■ SELECTED TEXT ■

From Zoos to Shelters: When We Accept Animal Abuse in Entertainment, We Normalize It Everywhere

By Luiza C. Beltrame

You’ve seen the headlines. SeaWorld Orlando was fined by the Occupational Safety and Health Administration (OSHA) after a trainer was hurt by one of the entertainment park’s five orca whales, adding to SeaWorld’s six safety complaints since August 2022. Just an hour outside Tampa, the Bay Area Renaissance Festival still offers elephant rides to festivalgoers, treating intelligent animals as little more than photo ops. 

It’s not just at these shows or photo ops where animals are abused. At Orlando International Airport, Alison Lawrence was told her pet could not fly with her to Colombia. She drowned her white miniature schnauzer, Tywinn, in the airport restroom’s toilet and left his dead body in the trash. There are also countless cases of dogs being left behind when their owners move, abandoned at the side of the road, left in cradles after hurricanes, or tied up outside in the 100-degree Florida heat. 

To Heydi Acuna, the co-founder of nonprofit animal rescue the Mercy Full Project, the solution comes down to one thing: education.

Normalizing Animal Abuse for Entertainment

When society normalizes animal suffering for entertainment, it teaches all of us — especially children, who make up the largest audience at theme parks, zoos, circuses, fairs, and animal “sanctuaries” — that this suffering is natural and even fun. Children, at the most formative and impressionable age, see animals in these places being framed not as living beings but as entertainment, as disposable things, and often don’t understand that it is wrong.  

“We’re teaching them to look, not to care,” said Acuna.

This mindset doesn’t end at stadium gates; it trickles and sneaks down into our homes, neighborhoods, and shelters. By treating animal abuse as normal, our society becomes desensitized to animal suffering. 

“If you’re teaching children it’s okay to manipulate and control animals, they’re going to grow up to be abusers too — in the back of their minds,” said Acuna.

Ignorance doesn’t always look cruel. Sometimes, especially to children, it just looks like wonder.

Take me, for example. When I was 10 years old, I got punched in the face by a dolphin. Now, I wish I could apologize to the dolphin.

■ QUESTIONS TO ANSWER ■
**1.** Retype the passage of the article on animal abuse in entertainment between "Normalizing Animal Abuse" and "it is wrong.", inclusive.
**2.** In the article on animal abuse in entertainment, which nonprofit animal rescue did Heydi Acuna co-found?
**3.** The article on animal abuse in entertainment names places where children make up the largest audience. List every one of those places.

■ INFORMATION SHOWN ■
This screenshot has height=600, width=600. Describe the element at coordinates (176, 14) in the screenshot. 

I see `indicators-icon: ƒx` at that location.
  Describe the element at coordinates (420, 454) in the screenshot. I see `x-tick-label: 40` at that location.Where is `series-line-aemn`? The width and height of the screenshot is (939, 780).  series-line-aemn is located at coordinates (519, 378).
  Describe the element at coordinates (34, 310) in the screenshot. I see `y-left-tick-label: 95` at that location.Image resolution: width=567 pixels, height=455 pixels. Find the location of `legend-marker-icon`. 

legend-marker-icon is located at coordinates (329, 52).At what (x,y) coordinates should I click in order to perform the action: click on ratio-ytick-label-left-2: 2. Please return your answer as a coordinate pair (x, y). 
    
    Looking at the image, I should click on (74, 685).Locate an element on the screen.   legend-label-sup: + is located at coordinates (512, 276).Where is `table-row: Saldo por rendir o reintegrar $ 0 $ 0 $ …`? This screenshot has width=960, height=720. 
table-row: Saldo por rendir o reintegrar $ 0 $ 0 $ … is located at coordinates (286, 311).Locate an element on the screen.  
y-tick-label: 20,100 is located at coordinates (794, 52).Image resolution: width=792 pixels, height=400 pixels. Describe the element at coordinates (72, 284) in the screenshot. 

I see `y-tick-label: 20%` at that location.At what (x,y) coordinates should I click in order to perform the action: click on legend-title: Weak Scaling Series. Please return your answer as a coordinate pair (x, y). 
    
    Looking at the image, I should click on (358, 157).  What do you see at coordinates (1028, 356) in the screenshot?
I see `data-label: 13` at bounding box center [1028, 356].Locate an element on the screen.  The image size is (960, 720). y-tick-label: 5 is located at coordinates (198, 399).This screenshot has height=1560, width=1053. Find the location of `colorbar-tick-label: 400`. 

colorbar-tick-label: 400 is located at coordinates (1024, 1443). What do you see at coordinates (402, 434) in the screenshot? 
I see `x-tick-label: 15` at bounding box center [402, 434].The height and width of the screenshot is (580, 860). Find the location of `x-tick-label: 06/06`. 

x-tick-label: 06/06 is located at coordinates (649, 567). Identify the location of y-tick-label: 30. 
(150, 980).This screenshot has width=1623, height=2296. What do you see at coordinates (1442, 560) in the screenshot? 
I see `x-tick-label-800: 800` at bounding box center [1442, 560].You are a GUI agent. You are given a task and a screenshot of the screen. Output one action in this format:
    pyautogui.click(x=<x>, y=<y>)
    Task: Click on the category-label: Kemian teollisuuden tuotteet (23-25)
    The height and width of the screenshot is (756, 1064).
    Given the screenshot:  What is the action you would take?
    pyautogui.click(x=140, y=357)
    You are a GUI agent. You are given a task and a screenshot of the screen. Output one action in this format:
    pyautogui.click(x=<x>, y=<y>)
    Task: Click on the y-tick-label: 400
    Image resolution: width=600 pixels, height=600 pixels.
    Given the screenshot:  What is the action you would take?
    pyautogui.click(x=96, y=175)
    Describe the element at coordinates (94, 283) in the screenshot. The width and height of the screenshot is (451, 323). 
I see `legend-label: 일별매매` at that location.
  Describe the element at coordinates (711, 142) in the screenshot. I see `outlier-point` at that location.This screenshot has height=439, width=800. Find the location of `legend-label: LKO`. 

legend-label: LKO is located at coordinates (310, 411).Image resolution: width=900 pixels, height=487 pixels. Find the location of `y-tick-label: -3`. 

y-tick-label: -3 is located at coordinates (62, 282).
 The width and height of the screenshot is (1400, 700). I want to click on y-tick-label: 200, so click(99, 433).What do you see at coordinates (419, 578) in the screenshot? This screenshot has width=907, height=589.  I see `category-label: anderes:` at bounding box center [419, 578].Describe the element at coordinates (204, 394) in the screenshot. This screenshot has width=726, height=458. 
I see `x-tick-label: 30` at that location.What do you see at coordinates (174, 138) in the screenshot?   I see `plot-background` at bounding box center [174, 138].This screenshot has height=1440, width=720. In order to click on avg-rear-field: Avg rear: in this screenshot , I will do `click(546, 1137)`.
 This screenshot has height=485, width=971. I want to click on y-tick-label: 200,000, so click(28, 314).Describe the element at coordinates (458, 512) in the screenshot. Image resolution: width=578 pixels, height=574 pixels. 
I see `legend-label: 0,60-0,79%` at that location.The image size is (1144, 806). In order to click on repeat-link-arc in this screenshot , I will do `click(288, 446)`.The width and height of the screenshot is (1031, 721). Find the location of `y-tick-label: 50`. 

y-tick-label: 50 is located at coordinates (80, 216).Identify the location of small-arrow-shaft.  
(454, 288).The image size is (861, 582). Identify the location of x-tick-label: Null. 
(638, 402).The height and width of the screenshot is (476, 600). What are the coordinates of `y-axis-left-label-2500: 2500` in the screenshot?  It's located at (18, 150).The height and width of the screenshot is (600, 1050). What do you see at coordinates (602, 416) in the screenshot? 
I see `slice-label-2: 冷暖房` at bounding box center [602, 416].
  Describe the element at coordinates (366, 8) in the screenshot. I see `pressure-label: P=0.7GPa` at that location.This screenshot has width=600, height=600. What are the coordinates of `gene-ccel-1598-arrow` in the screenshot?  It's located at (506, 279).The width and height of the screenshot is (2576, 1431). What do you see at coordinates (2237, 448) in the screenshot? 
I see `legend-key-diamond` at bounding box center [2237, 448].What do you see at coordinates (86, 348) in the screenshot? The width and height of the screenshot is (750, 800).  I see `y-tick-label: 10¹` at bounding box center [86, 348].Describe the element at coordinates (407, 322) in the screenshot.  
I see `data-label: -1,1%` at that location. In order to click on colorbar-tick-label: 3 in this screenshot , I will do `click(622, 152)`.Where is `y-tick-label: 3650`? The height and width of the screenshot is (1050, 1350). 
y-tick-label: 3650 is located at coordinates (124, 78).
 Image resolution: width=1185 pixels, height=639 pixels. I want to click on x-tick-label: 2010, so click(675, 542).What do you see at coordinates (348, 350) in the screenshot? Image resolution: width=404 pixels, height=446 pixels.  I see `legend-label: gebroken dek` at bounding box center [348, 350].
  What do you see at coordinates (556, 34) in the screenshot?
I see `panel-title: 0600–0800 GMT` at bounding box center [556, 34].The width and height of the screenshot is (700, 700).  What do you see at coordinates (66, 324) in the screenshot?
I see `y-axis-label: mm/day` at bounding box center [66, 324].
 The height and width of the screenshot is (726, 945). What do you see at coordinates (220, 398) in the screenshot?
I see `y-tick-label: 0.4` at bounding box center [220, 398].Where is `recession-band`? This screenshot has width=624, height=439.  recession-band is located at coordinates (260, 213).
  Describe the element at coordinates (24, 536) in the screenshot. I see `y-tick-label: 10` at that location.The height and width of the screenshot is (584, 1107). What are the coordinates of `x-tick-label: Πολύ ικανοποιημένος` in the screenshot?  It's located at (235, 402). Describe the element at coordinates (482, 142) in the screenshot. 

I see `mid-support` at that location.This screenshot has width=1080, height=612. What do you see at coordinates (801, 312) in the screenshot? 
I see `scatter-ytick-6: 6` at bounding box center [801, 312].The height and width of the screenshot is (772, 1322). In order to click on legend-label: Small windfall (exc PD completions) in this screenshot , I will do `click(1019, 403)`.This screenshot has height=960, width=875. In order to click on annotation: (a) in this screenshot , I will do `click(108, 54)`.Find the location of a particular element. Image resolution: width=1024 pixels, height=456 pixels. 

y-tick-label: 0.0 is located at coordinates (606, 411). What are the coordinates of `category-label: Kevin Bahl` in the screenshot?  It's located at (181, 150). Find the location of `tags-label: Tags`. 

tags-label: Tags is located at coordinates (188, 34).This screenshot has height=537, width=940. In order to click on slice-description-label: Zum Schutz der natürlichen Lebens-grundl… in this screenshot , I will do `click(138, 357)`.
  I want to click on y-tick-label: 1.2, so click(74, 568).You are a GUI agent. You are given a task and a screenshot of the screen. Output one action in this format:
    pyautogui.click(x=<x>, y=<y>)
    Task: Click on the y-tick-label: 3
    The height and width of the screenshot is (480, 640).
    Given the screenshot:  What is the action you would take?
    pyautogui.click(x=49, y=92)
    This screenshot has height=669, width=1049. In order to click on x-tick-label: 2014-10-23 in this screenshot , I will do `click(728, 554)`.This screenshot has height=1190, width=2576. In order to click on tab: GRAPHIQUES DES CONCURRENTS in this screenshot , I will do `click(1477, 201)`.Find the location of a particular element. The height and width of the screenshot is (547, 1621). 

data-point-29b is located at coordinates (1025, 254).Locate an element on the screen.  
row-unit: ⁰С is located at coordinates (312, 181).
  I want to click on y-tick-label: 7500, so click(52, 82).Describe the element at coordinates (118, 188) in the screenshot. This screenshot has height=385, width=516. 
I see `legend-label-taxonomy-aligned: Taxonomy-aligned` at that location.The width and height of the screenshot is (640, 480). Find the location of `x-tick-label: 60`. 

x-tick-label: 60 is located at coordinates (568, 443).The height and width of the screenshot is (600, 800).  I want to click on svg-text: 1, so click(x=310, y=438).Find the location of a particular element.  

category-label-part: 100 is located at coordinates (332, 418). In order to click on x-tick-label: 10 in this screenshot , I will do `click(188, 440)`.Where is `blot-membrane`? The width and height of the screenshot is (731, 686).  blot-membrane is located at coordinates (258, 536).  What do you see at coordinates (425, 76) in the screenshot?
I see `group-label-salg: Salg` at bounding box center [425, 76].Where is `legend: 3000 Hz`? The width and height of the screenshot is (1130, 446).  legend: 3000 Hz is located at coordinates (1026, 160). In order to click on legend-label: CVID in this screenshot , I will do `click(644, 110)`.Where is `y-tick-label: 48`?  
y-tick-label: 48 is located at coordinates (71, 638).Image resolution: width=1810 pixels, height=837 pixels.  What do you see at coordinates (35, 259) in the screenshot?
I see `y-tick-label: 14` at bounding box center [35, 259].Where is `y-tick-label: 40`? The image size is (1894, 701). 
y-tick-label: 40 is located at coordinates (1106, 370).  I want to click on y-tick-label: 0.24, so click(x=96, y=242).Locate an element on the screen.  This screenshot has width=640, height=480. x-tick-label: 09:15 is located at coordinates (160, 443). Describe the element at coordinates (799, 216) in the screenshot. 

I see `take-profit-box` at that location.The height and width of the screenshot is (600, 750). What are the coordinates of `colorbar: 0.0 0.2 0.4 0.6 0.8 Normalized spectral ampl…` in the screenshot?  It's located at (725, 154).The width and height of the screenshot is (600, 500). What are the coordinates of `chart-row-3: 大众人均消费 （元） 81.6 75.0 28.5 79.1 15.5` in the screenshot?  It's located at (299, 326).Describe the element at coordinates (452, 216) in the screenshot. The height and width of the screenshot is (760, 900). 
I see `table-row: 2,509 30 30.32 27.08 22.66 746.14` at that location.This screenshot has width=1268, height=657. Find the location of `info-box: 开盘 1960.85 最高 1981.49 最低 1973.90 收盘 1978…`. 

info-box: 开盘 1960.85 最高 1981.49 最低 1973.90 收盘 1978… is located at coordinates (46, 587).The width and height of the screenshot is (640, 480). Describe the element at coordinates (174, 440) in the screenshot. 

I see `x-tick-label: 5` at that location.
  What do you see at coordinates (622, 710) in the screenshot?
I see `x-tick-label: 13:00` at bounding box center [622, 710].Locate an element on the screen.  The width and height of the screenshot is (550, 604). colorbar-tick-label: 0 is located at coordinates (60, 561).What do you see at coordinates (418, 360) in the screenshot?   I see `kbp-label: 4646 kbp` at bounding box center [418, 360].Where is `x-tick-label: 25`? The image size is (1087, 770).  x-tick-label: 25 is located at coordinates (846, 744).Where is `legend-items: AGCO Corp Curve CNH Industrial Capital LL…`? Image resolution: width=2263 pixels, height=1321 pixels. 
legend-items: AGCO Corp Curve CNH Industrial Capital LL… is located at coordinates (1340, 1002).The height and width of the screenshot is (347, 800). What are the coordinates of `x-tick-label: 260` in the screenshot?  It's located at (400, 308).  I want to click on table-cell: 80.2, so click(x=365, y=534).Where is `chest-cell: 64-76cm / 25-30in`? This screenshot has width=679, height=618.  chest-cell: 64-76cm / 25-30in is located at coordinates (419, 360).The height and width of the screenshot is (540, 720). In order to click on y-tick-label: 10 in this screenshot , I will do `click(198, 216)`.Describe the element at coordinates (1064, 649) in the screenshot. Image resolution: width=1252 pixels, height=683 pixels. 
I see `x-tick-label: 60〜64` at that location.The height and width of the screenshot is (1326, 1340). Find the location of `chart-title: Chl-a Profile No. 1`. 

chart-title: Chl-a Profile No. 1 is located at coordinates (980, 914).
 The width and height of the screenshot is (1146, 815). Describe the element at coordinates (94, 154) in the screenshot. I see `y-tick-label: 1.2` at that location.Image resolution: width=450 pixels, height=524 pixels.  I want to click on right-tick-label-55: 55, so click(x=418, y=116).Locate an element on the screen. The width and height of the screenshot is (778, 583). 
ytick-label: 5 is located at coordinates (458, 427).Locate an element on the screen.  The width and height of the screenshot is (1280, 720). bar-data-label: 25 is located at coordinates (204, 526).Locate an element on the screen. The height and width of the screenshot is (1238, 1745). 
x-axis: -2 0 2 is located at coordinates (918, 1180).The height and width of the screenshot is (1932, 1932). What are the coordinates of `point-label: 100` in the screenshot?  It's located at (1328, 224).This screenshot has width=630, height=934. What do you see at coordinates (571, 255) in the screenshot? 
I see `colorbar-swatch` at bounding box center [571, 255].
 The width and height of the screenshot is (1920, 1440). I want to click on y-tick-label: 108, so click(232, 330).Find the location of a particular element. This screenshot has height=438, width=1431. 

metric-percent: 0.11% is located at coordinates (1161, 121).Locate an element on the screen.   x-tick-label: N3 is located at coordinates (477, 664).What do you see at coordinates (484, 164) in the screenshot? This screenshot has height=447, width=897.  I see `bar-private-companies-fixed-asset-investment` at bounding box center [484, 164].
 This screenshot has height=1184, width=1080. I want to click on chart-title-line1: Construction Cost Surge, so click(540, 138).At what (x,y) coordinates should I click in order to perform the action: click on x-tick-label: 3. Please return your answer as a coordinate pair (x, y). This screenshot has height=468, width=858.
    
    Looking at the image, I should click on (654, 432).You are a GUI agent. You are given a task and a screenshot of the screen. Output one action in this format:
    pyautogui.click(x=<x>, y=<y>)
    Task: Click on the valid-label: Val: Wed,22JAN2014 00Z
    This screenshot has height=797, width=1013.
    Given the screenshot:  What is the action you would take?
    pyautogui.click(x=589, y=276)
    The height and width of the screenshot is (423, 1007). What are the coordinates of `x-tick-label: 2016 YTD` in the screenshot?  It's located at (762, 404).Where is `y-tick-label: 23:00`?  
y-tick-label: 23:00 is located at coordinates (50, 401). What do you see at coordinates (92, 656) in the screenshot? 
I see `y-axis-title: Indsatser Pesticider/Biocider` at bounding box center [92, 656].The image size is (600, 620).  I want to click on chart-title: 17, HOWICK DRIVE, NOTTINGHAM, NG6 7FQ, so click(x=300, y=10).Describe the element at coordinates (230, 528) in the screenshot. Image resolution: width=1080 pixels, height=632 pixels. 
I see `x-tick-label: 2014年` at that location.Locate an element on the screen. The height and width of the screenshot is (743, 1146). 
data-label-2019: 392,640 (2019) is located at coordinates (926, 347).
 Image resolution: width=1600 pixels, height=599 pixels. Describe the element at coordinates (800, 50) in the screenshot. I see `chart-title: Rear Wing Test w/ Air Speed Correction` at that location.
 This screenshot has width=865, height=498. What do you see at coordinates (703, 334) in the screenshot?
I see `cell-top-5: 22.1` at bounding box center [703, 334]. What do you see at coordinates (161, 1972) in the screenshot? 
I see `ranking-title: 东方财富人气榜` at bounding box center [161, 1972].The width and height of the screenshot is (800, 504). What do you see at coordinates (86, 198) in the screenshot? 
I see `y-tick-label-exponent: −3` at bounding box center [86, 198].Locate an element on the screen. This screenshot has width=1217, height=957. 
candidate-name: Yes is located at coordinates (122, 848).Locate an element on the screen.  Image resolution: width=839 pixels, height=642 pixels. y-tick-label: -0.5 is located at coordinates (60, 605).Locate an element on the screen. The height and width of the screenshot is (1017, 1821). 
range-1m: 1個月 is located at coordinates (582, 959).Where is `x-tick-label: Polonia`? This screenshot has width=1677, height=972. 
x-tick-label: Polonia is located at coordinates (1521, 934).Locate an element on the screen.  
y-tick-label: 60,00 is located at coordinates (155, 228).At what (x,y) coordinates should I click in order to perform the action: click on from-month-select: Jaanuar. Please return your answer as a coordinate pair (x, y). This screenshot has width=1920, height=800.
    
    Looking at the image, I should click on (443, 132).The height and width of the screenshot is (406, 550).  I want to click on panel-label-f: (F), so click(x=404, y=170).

■ SOLUTIONS TO THE TASKS ■
**1.**
Normalizing Animal Abuse for Entertainment

When society normalizes animal suffering for entertainment, it teaches all of us — especially children, who make up the largest audience at theme parks, zoos, circuses, fairs, and animal “sanctuaries” — that this suffering is natural and even fun. Children, at the most formative and impressionable age, see animals in these places being framed not as living beings but as entertainment, as disposable things, and often don’t understand that it is wrong.

**2.** The Mercy Full Project.

**3.**
- theme parks
- zoos
- circuses
- fairs
- animal "sanctuaries"